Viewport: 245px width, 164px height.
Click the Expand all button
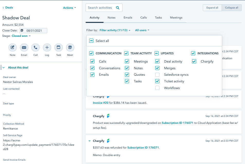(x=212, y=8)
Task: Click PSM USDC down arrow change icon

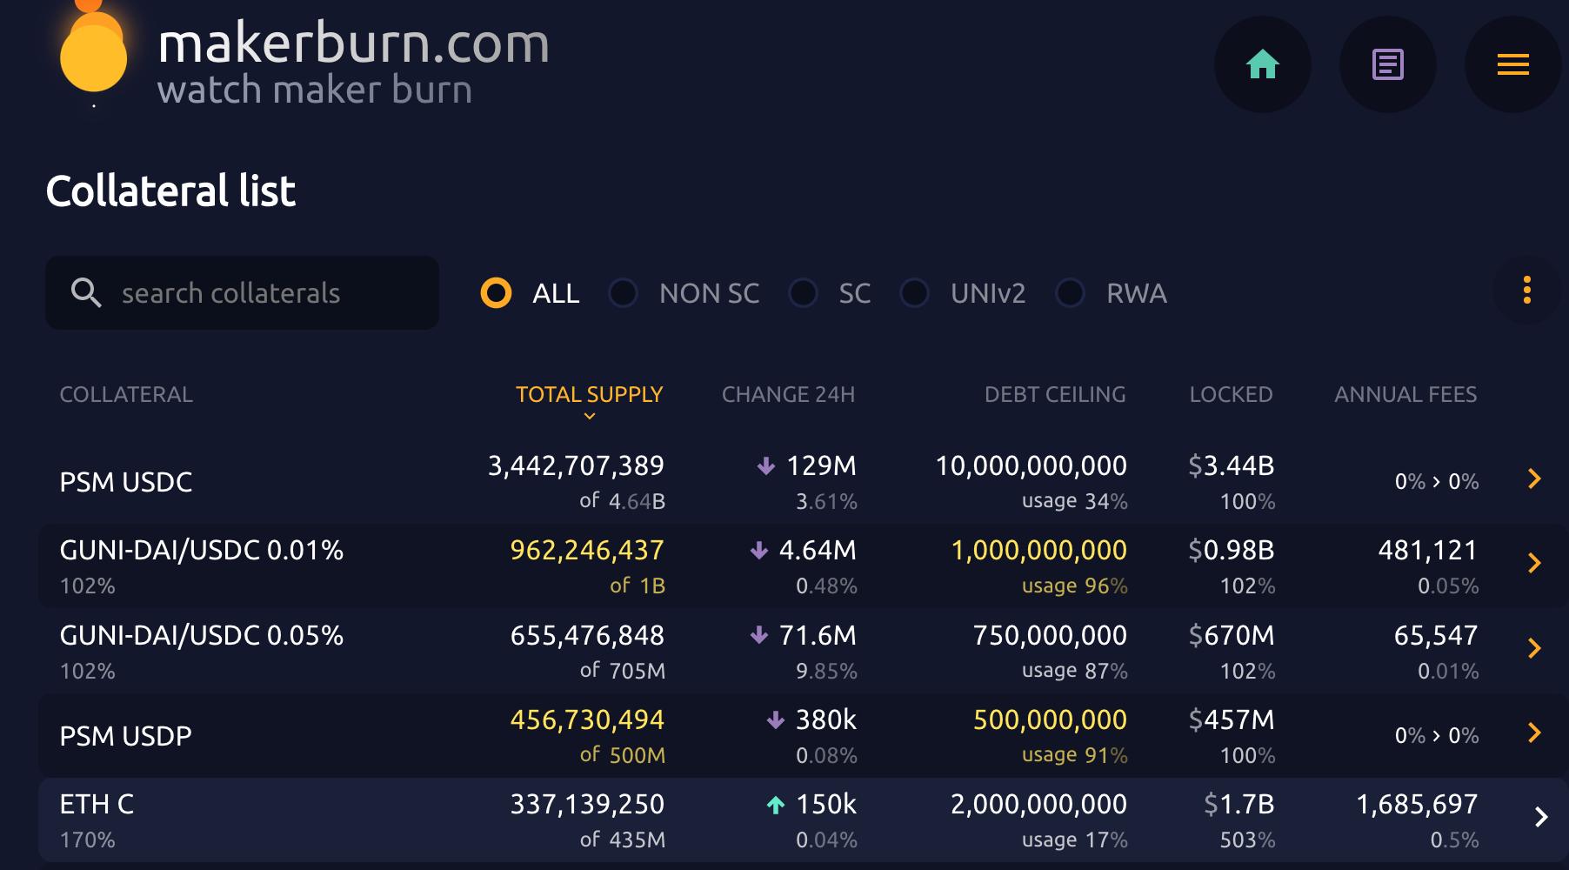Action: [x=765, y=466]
========
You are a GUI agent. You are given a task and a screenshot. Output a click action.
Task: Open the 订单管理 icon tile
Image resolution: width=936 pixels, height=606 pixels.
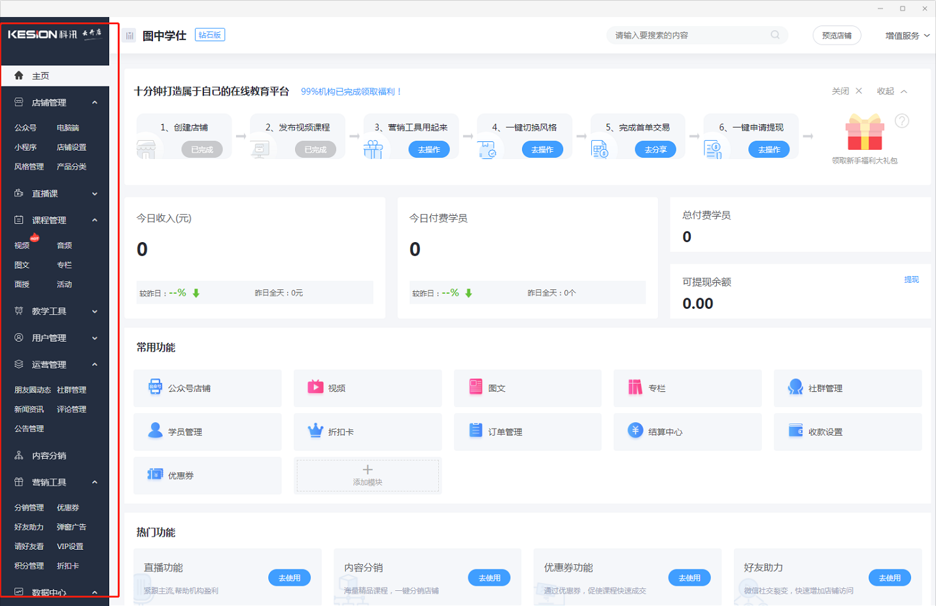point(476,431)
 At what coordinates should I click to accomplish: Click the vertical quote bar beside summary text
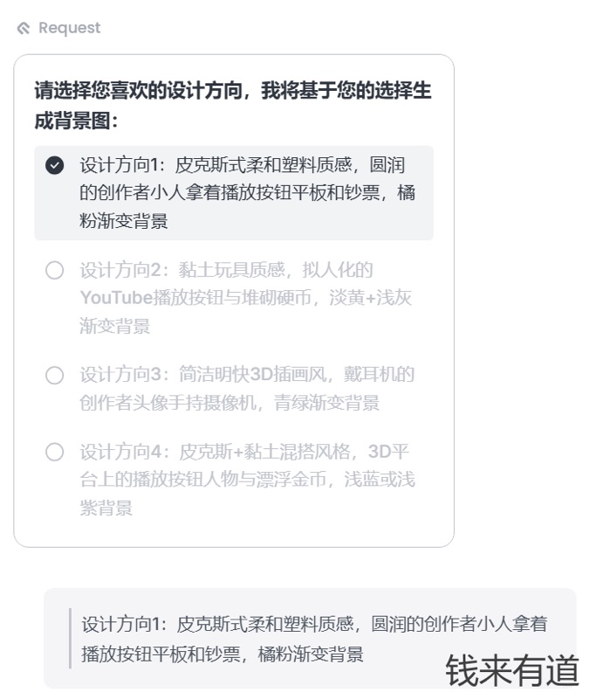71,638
========
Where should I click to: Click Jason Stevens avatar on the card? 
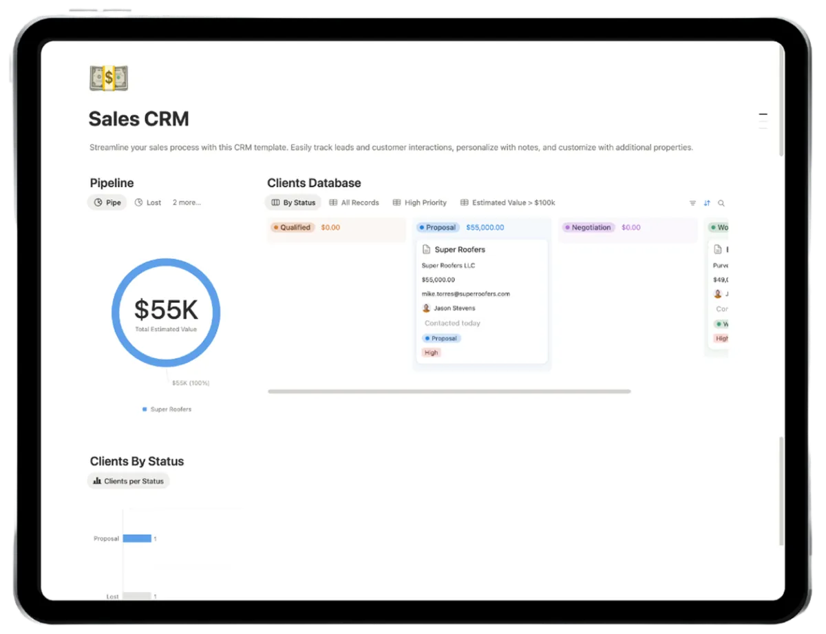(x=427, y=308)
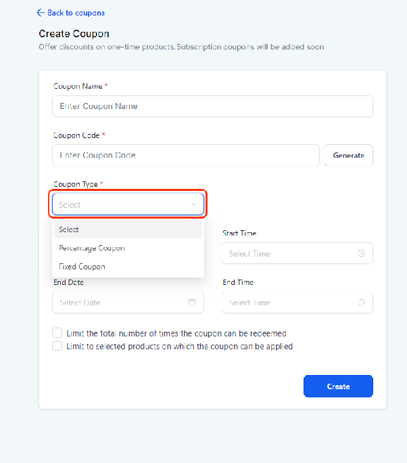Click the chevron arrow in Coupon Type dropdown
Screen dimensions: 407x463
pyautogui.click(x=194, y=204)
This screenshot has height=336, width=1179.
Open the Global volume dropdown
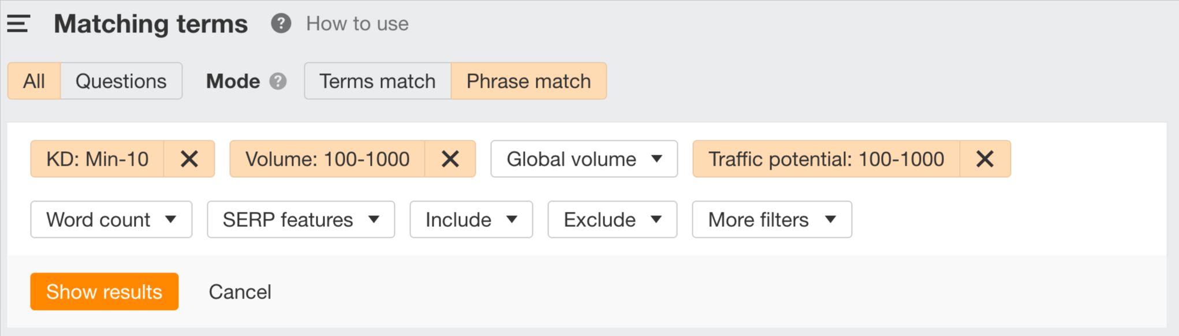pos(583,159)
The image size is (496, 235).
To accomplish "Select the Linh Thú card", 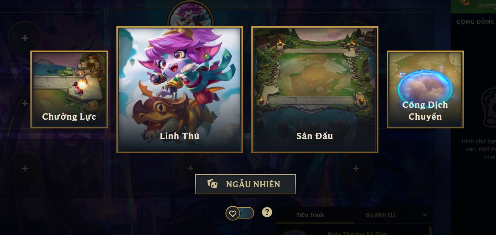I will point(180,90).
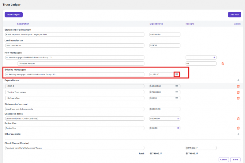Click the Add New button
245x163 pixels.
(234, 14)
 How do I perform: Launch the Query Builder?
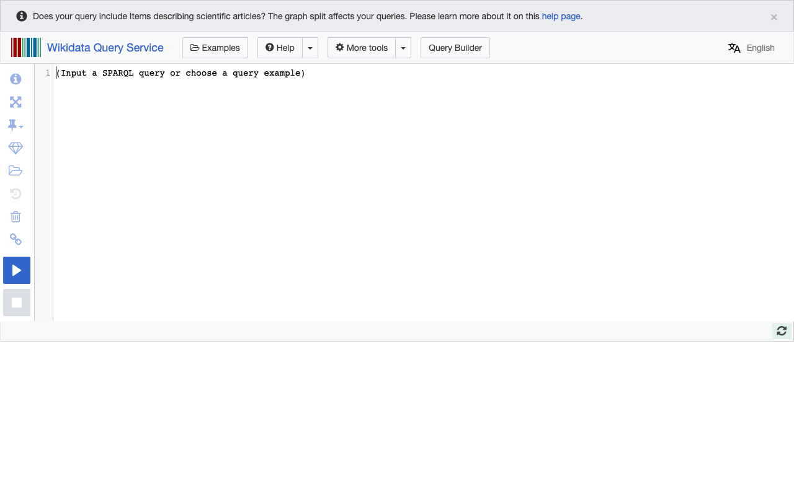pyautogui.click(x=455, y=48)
========
## Exercise directions:
In the entries above, find lines with "screenshot" and copy each.

## Exercise output:
You are a GUI agent. You are given a task and a screenshot. Output a click action.
This screenshot has height=336, width=1179.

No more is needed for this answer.